Runx1 function in hematopoiesis is required in cells that express Tek.

Runx1 expression marks the putative hemogenic endothelium between embryonic days (E) 8.5 to 11.5 of mouse gestation and is required for the formation of intra-aortic hematopoietic clusters, leading to the hypothesis that Runx1 is required for the transition from endothelial to hematopoietic cell. To address this hypothesis, we ablated the Runx1 gene by Cre-recombinase-mediated excision, with Cre expression under the control of the Tek promoter and enhancer. Most embryos died between E12.5 and E13.5 with a phenotype almost identical to Runx1 deficiency. We conclude that Runx1 function in establishing definitive hematopoiesis is required in a Tek+ cell.

Runx1 deficiency predisposes mice to T-lymphoblastic lymphoma.

Chromosomal rearrangements affecting RUNX1 and CBFB are common in acute leukemias. These mutations result in the expression of fusion proteins that act dominant-negatively to suppress the normal function of the Runt-related transcription factor 1 (RUNX)/core binding factor beta (CBFbeta) complexes. In addition, loss-of-function mutations in Runt-related transcription factor 1 (RUNX1) have been identified in sporadic cases of acute myeloid leukemia (AML) and in association with the familial platelet disorder with propensity to develop AML (FPD/AML). In order to examine the hypothesis that decreased gene dosage of RUNX1 may be a critical event in the development of leukemia, we treated chimeric mice generated from Runx1(lacZ/lacZ) embryonic stem (ES) cells that have homozygous disruption of the Runx1 gene with N-ethyl-N-nitrosourea (ENU). We observed an increased incidence of T-lymphoblastic lymphoma in Runx1(lacZ/lacZ) compared with wild-type chimeras and confirmed that the tumors were of ES-cell origin. Our results therefore suggest that deficiency of Runx1 can indeed predispose mice to hematopoietic malignancies.

Runx1 is expressed in adult mouse hematopoietic stem cells and differentiating myeloid and lymphoid cells, but not in maturing erythroid cells.

The transcription factor Runx1 marks all functional hematopoietic stem cells (HSCs) in the embryo and is required for their generation. Mutations in Runx1 are found in approximately 25% of acute leukemias and in familial platelet disorder, suggesting a role for Runx1 in adult hematopoiesis as well. A comprehensive analysis of Runx1 expression in adult hematopoiesis is lacking. Here we show that Runx1 is expressed in functional HSCs in the adult mouse, as well as in cells with spleen colony-forming unit (CFU) and culture CFU capacities. Additionally, we document Runx1 expression in all hematopoietic lineages at the single cell level. Runx1 is expressed in the majority of myeloid cells and in a smaller proportion of lymphoid cells. Runx1 expression substantially decreases during erythroid differentiation. We also document effects of reduced Runx1 levels on adult hematopoiesis.

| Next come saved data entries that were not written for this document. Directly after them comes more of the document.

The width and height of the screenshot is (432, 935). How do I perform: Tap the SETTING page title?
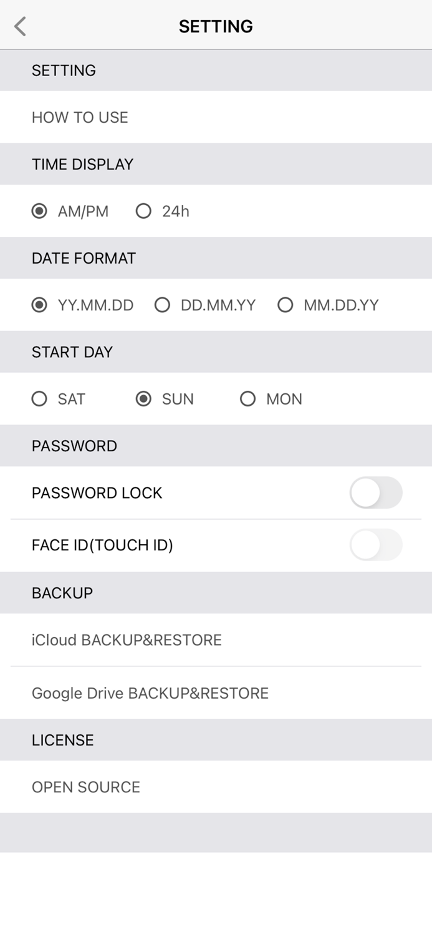[216, 26]
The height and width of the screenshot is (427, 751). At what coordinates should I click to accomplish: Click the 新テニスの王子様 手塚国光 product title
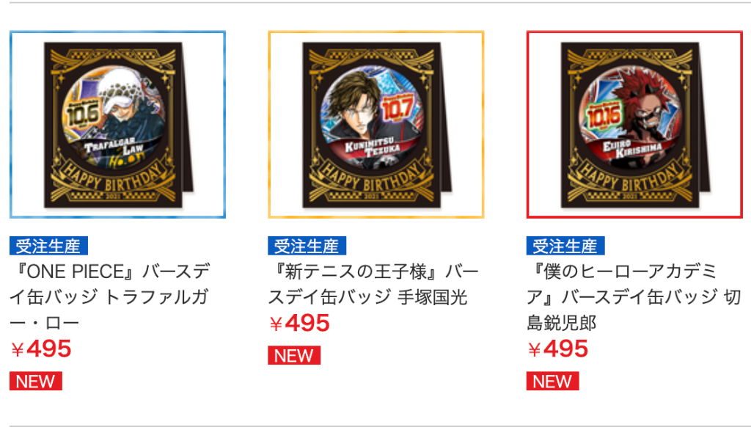pyautogui.click(x=373, y=284)
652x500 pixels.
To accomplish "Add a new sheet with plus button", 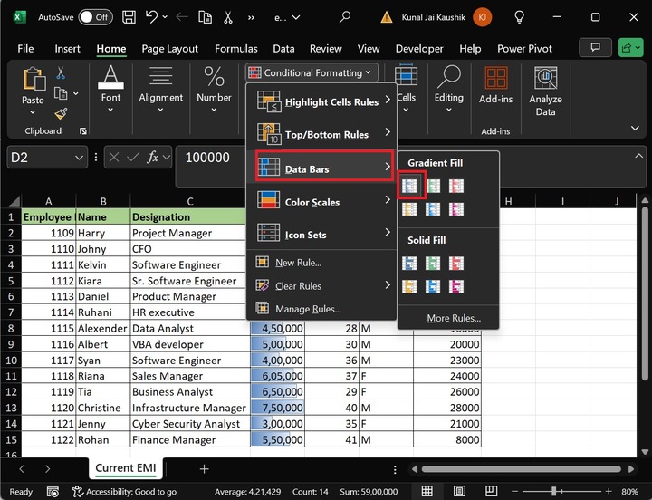I will (204, 468).
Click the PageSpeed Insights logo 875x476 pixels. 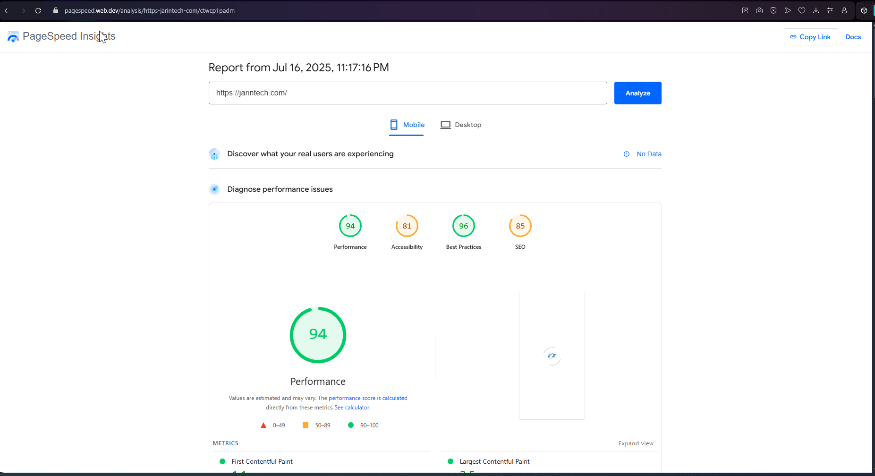13,37
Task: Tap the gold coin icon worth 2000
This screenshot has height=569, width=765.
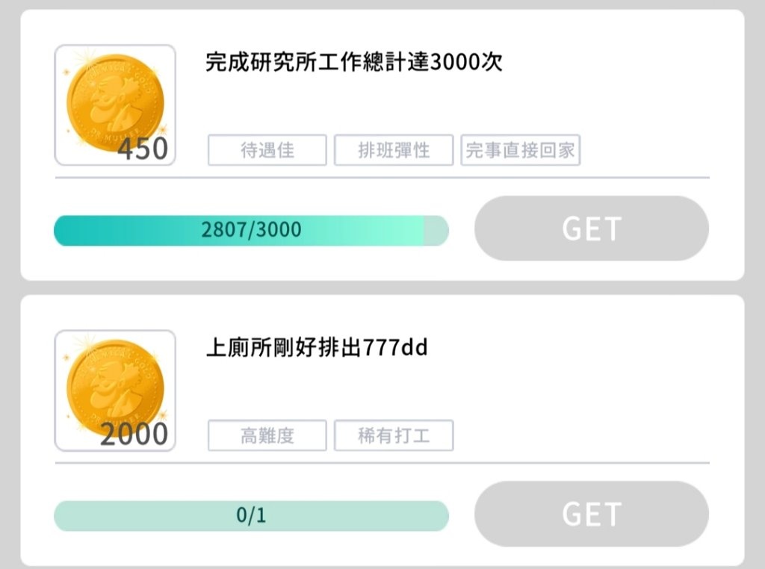Action: [x=115, y=391]
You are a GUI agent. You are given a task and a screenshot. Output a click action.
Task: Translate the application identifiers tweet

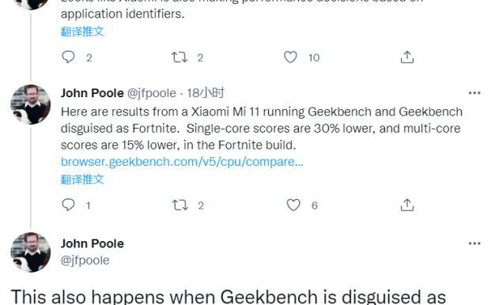coord(82,32)
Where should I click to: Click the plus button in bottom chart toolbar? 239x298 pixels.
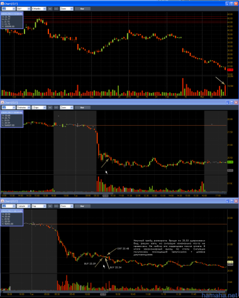click(x=50, y=206)
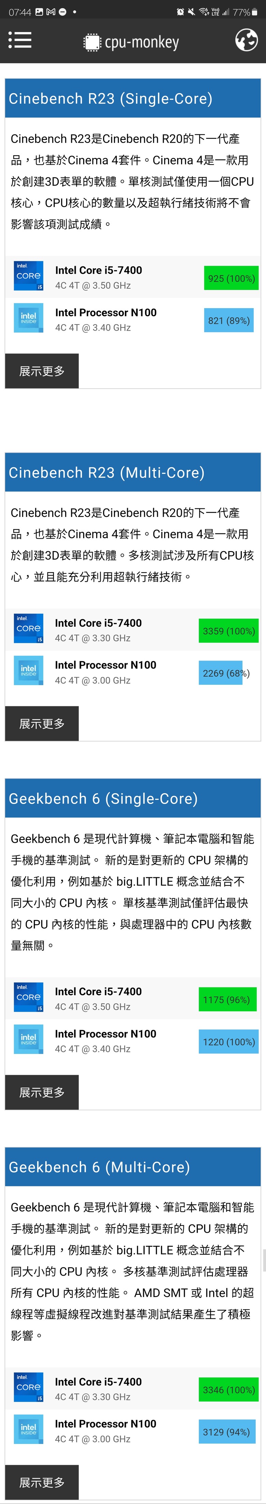
Task: Tap the blue 1220 (100%) score bar
Action: pos(229,1042)
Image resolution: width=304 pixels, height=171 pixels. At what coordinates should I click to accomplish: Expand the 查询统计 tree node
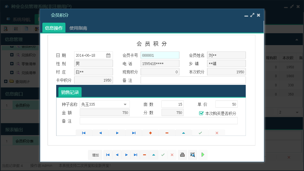point(6,82)
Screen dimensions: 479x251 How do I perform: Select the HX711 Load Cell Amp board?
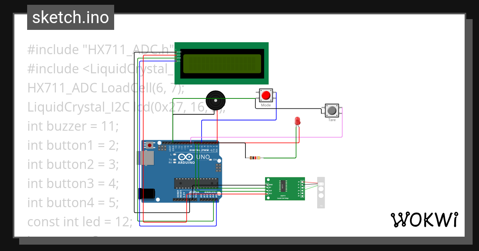pyautogui.click(x=284, y=189)
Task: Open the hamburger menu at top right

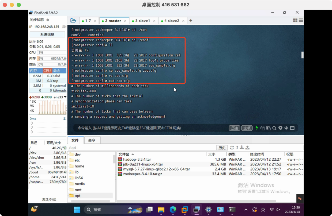Action: pos(301,21)
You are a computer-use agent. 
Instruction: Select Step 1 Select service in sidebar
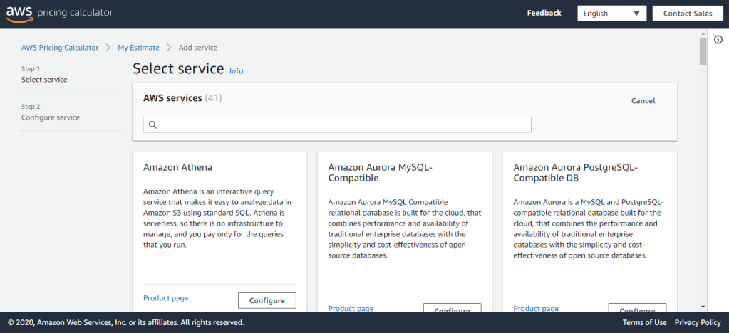(x=44, y=80)
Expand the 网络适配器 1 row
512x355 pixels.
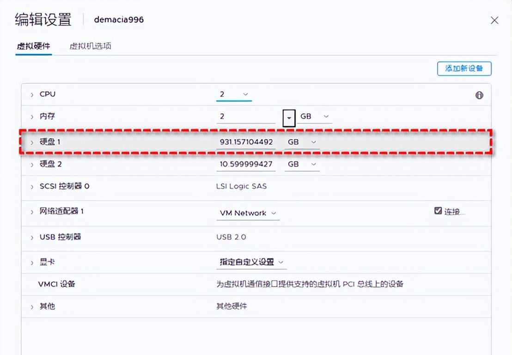coord(31,211)
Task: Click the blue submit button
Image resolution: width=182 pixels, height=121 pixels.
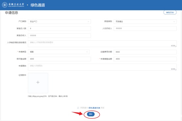Action: pos(91,114)
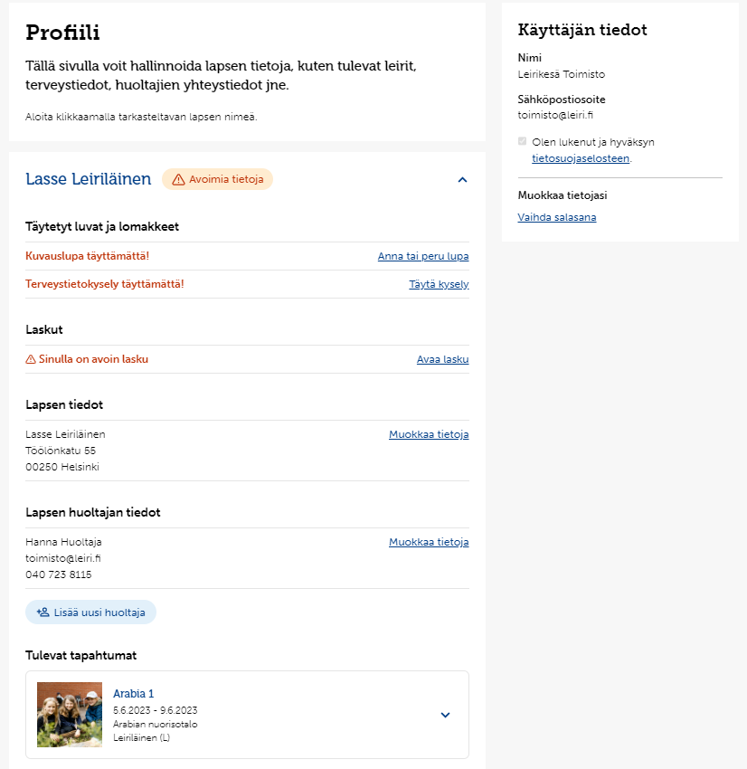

The core-binding factor beta subunit is required for bone formation and hematopoietic maturation.

Core-binding factor beta (Cbfbeta) is the common non-DNA-binding subunit of the Cbf family of heterodimeric transcription factors. Mice deficient in Cbfbeta have a severe block in fetal liver hematopoiesis at the stage of hematopoietic stem cell (HSC) emergence. Here we show that by providing Cbfbeta function in endothelial cells and hematopoietic progenitors we can rescue fetal liver hematopoiesis in Cbfbeta-deficient embryos. The rescued mice die at birth, however, with severe defects in skeletal development, though intramembranous ossification occurs to some extent. Fetal liver hematopoiesis is restored at embryonic day (E) 12.5, but by E17.5 significant impairments in lymphopoiesis and myelopoiesis are observed. Thus, we conclude that the Cbfbeta subunit is required for HSC emergence, bone formation and normal differentiation of lymphoid and myeloid lineage cells.

Runx1 expression marks long-term repopulating hematopoietic stem cells in the midgestation mouse embryo.

Hematopoietic stem cells (HSCs) are first found in the aorta-gonad-mesonephros region and vitelline and umbilical arteries of the midgestation mouse embryo. Runx1 (AML1), the DNA binding subunit of a core binding factor, is required for the emergence and/or subsequent function of HSCs. We show that all HSCs in the embryo express Runx1. Furthermore, HSCs in Runx1(+/-) embryos are heterogeneous and include CD45(+) cells, endothelial cells, and mesenchymal cells. Comparison with wild-type embryos showed that the distribution of HSCs among these various cell populations is sensitive to Runx1 dosage. These data provide the first morphological description of embryonic HSCs and contribute new insight into their cellular origin.